**TASK**
Copy out every line of the records below that contains the word "what". Case must match.

**EXERCISE INPUT**
■ ■ ■ ■

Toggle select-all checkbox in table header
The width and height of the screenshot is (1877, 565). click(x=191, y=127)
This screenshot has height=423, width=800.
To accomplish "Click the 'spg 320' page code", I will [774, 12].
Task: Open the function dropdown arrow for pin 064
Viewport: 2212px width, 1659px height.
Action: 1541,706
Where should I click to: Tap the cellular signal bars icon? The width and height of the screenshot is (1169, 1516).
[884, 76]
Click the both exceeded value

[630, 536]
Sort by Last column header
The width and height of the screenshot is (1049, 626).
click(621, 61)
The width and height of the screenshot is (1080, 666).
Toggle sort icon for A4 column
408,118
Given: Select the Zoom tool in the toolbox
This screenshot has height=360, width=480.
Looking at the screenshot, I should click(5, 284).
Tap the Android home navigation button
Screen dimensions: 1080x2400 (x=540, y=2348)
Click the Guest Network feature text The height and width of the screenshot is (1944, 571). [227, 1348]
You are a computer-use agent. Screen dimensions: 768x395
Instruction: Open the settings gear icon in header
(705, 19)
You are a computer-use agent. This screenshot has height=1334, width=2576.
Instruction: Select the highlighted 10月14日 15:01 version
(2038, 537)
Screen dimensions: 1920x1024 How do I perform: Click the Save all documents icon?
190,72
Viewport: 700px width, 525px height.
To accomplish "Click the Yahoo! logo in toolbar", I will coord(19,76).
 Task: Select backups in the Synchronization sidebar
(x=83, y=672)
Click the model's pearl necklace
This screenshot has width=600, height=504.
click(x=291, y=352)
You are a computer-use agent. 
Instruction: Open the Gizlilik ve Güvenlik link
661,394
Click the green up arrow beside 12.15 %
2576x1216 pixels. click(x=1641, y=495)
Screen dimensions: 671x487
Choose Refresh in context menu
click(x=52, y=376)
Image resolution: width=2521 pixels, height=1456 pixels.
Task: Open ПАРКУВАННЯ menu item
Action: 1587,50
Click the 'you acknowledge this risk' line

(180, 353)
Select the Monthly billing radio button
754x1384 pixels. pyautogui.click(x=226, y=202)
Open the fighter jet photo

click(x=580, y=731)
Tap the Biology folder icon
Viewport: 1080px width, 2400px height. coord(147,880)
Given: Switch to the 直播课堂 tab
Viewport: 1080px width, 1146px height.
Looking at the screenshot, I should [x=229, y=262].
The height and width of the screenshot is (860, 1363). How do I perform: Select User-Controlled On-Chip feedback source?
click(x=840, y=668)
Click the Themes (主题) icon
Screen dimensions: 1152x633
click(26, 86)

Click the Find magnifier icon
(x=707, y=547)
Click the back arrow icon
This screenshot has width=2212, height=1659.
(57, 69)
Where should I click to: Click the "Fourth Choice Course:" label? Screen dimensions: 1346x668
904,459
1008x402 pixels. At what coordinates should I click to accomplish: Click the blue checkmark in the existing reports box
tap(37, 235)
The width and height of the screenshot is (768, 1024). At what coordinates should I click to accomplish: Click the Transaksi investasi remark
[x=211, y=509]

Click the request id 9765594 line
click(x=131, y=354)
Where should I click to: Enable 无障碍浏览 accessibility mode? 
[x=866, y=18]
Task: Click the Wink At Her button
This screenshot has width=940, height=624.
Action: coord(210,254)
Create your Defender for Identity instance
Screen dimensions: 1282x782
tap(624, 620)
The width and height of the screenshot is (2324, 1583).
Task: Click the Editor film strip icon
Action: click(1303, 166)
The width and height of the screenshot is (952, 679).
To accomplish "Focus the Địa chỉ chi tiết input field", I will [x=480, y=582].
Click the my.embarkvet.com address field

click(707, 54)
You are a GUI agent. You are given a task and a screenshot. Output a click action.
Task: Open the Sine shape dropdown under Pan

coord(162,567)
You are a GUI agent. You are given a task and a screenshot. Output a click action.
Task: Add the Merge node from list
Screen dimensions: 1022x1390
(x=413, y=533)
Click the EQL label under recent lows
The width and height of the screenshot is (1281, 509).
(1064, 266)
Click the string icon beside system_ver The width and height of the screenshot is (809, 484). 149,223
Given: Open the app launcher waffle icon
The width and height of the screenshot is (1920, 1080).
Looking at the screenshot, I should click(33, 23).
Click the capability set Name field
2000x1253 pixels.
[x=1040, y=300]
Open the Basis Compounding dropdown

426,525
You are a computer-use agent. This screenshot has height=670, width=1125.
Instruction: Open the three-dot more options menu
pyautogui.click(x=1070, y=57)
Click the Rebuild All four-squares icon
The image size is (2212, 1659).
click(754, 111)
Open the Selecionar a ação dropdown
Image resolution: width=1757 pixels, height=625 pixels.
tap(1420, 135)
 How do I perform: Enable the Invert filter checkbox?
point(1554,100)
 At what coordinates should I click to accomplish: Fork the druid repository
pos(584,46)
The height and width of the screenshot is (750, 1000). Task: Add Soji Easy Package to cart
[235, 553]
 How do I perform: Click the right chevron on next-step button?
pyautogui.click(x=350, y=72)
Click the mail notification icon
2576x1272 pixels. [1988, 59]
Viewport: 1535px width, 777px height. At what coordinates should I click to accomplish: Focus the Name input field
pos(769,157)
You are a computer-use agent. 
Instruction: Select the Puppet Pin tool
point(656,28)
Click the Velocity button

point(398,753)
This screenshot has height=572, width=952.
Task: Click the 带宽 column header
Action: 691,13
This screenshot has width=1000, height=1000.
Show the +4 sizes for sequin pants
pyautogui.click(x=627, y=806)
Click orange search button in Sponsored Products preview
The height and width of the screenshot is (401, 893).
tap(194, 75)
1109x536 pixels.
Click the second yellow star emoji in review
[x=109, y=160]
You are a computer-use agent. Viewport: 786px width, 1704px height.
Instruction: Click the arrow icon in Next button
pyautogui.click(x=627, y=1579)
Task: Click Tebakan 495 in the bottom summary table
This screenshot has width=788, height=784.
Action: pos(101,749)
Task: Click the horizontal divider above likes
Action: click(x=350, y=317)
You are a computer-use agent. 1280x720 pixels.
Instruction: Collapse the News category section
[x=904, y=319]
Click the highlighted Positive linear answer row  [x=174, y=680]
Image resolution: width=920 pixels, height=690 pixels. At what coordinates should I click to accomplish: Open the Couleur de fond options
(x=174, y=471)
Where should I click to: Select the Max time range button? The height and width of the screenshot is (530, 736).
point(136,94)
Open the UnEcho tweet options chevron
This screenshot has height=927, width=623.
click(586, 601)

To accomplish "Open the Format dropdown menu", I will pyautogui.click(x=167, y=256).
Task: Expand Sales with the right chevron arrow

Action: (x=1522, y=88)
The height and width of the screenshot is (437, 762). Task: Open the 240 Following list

■ ■ ■ ■

**RESULT OF THE EXERCISE**
1008x402 pixels. At what coordinates should I click to accomplish: Click the blue checkmark in the existing reports box
The width and height of the screenshot is (768, 1024). At what coordinates should I click to accomplish: Click the Transaksi investasi remark
 At what coordinates should I click to accomplish: Fork the druid repository
Viewport: 1535px width, 777px height. At what coordinates should I click to accomplish: Focus the Name input field
Image resolution: width=920 pixels, height=690 pixels. At what coordinates should I click to accomplish: Open the Couleur de fond options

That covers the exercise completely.